Snowshoeing can incorporate a variety of activities. You can just go on a casual hike in the woods, an overnight trip into the backcountry for winter camping or cozy inn at the end of the trail, or an alpine climb.
- Snowshoeing is an inexpensive way to spend time with the entire family. Snowshoeing provides hours of fun for adults and children of all ages.
- Snowshoeing is the least expensive winter sport, at roughly 20% the cost of alpine skiing equipment. Once you have the equipment, it’s free.
- Snowshoeing allows access to winter’s veiled panorama.
- Snowshoeing is a rich, rewarding social activity that combines, fitness, outdoors, and friends.

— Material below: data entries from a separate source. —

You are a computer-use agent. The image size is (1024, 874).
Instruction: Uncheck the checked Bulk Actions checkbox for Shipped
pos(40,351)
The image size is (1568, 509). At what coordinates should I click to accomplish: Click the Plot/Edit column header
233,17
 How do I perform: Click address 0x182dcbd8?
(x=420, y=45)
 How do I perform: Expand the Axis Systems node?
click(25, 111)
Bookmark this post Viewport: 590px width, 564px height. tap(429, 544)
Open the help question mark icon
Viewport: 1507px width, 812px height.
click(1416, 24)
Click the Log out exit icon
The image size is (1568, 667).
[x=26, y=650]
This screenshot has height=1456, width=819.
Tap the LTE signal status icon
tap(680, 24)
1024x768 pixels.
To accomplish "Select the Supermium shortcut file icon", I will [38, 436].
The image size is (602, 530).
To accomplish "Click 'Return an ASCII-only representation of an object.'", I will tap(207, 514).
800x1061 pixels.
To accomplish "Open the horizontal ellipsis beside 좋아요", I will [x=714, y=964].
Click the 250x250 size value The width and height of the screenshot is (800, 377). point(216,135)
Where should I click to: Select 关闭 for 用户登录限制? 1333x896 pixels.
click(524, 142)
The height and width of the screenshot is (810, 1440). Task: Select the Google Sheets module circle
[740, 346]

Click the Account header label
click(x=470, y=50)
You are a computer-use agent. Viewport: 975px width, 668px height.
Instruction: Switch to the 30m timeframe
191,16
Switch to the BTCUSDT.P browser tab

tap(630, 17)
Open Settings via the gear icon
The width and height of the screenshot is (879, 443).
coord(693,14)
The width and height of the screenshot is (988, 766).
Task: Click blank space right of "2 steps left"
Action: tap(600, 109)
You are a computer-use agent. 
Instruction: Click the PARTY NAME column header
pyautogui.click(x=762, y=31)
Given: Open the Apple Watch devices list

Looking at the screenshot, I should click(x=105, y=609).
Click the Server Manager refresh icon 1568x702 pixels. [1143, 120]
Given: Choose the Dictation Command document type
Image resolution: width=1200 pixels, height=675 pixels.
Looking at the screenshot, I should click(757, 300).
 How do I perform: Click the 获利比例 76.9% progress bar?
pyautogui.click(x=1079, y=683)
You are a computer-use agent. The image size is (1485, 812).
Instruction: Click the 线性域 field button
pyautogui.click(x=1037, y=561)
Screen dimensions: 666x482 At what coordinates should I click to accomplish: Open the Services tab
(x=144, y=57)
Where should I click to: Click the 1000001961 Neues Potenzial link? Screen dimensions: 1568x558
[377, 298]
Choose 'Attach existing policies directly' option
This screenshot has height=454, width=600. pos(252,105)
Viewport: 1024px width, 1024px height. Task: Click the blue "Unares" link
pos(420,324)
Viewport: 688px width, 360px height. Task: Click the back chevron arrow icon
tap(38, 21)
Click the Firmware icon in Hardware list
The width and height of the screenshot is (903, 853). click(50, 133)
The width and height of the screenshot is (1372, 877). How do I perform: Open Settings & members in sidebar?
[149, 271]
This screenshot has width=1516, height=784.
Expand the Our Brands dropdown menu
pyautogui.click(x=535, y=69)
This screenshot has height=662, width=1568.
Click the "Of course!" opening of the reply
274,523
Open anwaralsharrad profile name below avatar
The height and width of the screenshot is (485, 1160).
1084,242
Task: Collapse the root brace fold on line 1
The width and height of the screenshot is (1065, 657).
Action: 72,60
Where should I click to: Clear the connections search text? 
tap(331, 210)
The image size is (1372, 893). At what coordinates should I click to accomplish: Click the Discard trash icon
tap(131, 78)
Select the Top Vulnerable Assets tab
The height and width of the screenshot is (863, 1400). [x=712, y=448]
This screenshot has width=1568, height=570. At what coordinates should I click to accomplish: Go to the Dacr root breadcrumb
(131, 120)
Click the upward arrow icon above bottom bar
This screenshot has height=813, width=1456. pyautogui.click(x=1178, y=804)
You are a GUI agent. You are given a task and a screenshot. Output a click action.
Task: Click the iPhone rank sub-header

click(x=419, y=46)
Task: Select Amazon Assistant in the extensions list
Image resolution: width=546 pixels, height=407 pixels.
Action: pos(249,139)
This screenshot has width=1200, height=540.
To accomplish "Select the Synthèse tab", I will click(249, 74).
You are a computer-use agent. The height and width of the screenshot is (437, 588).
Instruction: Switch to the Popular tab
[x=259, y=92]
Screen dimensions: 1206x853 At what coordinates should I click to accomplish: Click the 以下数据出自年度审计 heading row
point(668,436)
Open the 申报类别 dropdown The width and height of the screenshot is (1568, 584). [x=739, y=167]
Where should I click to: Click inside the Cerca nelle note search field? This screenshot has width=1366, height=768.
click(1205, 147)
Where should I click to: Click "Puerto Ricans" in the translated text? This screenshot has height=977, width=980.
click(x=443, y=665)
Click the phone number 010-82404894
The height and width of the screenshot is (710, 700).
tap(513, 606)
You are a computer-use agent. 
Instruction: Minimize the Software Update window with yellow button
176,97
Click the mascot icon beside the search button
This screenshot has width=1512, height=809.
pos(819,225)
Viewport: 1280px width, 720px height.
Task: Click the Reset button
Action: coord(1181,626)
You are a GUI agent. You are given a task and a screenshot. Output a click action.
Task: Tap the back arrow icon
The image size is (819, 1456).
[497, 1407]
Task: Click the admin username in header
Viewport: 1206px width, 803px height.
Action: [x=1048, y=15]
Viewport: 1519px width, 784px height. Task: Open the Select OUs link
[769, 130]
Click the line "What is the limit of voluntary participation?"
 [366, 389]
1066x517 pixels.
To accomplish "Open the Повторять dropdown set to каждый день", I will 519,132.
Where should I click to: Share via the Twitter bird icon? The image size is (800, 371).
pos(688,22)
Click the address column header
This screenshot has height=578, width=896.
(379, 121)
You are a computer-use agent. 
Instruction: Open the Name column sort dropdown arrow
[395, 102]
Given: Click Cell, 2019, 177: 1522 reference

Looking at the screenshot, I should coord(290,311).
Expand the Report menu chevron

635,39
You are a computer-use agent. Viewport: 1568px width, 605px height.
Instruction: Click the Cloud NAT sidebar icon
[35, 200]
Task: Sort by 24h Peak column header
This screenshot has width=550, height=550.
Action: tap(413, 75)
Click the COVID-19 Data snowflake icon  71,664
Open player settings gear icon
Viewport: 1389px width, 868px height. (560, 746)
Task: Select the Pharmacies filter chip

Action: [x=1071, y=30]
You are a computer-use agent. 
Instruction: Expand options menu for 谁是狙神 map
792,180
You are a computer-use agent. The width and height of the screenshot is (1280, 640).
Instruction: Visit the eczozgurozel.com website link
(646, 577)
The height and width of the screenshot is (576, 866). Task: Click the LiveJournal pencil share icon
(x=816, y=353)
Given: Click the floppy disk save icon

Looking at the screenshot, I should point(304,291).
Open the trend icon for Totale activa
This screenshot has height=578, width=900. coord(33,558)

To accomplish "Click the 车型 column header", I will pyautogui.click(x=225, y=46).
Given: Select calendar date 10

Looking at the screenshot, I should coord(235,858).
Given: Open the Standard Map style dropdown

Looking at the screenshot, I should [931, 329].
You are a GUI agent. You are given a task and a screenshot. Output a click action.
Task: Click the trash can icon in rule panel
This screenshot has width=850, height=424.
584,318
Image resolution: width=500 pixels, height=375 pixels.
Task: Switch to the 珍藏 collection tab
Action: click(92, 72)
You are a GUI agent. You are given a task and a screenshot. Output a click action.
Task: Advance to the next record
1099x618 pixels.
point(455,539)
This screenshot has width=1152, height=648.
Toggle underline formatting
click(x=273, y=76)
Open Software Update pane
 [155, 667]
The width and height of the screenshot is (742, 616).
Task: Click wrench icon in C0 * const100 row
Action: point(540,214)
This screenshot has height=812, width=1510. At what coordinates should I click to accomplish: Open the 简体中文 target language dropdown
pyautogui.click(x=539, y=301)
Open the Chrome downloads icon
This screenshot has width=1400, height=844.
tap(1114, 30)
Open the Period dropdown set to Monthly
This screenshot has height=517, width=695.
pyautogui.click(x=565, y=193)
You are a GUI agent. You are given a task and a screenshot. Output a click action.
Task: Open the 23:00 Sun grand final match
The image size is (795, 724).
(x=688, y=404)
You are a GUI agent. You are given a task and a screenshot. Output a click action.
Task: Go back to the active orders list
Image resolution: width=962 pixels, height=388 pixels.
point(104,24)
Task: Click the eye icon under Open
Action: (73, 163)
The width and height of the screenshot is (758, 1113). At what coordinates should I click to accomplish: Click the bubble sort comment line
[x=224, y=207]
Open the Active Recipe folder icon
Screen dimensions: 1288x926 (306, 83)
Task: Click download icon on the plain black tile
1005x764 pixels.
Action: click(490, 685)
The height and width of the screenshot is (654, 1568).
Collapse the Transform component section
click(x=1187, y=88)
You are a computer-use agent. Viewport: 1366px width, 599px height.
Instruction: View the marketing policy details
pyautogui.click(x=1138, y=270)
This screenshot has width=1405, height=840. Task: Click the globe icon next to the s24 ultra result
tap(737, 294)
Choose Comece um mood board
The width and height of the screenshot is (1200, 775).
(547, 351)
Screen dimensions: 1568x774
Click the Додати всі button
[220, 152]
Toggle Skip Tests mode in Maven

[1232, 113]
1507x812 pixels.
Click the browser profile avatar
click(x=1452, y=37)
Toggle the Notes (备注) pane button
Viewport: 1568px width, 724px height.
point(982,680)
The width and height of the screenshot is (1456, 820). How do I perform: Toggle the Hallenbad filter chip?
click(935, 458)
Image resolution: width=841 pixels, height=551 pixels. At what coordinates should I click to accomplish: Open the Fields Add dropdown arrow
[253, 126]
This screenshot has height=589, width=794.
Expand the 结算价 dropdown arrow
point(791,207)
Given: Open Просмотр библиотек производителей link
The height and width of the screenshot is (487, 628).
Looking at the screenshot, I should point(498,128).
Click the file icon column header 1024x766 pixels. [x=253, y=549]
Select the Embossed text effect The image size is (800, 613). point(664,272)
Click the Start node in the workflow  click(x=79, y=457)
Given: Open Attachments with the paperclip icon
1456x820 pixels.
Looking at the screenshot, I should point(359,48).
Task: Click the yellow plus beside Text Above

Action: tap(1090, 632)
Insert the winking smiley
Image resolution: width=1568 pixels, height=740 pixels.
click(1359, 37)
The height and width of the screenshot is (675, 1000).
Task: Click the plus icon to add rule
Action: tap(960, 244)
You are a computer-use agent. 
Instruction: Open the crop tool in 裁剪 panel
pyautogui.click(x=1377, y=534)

Even though the equipment needed to snowshoe is relatively inexpensive it’s still a good idea to try out the sport before you invest in gear. Many resorts and recreation organizations offer snowshoe rentals and tours, giving you the chance to see if you like snow shoeing before you shell out hard earned bucks. When you are ready to buy your own, visit your local sporting goods store or winter sports specialty store and ask about the snowshoes that will best suit your needs.
Snowshoes. Snowshoes are divided into three types:
- Aerobic/running – small and light, not intended for backcountry use
- Recreational – a bit larger, use for gentle to moderate walks of up to five miles
- Mountaineering – the largest, use for serious hill-climbing, long-distance trips and off-trail use
A common formula for adequate support is for every pound of body weight, there should be one square inch of snowshoe surface. In addition, if you plan on wearing extra gear or backpacks or if the snow is deep and powdery, choose larger shoes.
Poles. Poles are not necessary but can be useful in helping you keep your balance, especially if you are covering rough terrain or hiking up and down hilly trails. Trekking poles have a removable basket at the bottom, similar to ski poles. Some poles are adjustable, allowing you to find the right fit for your height and varying degrees of snow pack. In the summer months, poles can be used for walking or hiking.
Boots. Waterproof hiking boots are ideal for snowshoeing. Ski boots are not usually an option because they will not fit properly in the bindings of the snowshoes.
Clothing. A pair of waterproof pants or gaiters can keep your legs dry. Also layer up. If it is snowing or raining, cover up with a waterproof shell.
Where to Snow Shoe
Just make sure you know where you are going and you are aware of the weather conditions. The last thing you want is to get lost in the snow or have a heavy storm move in while you are miles from a trailhead.
Humans weren’t made to hibernate indoors during the cold weather months! Snowshoeing gives you the ideal opportunity to get your winter exercise and enjoy the great outdoors.
Snowshoeing can change your entire relationship with winter, exercise outside helps in alleviating seasonal affective depression (SAD) and replacing it with a healthy and wholesome alternative to visiting the gym.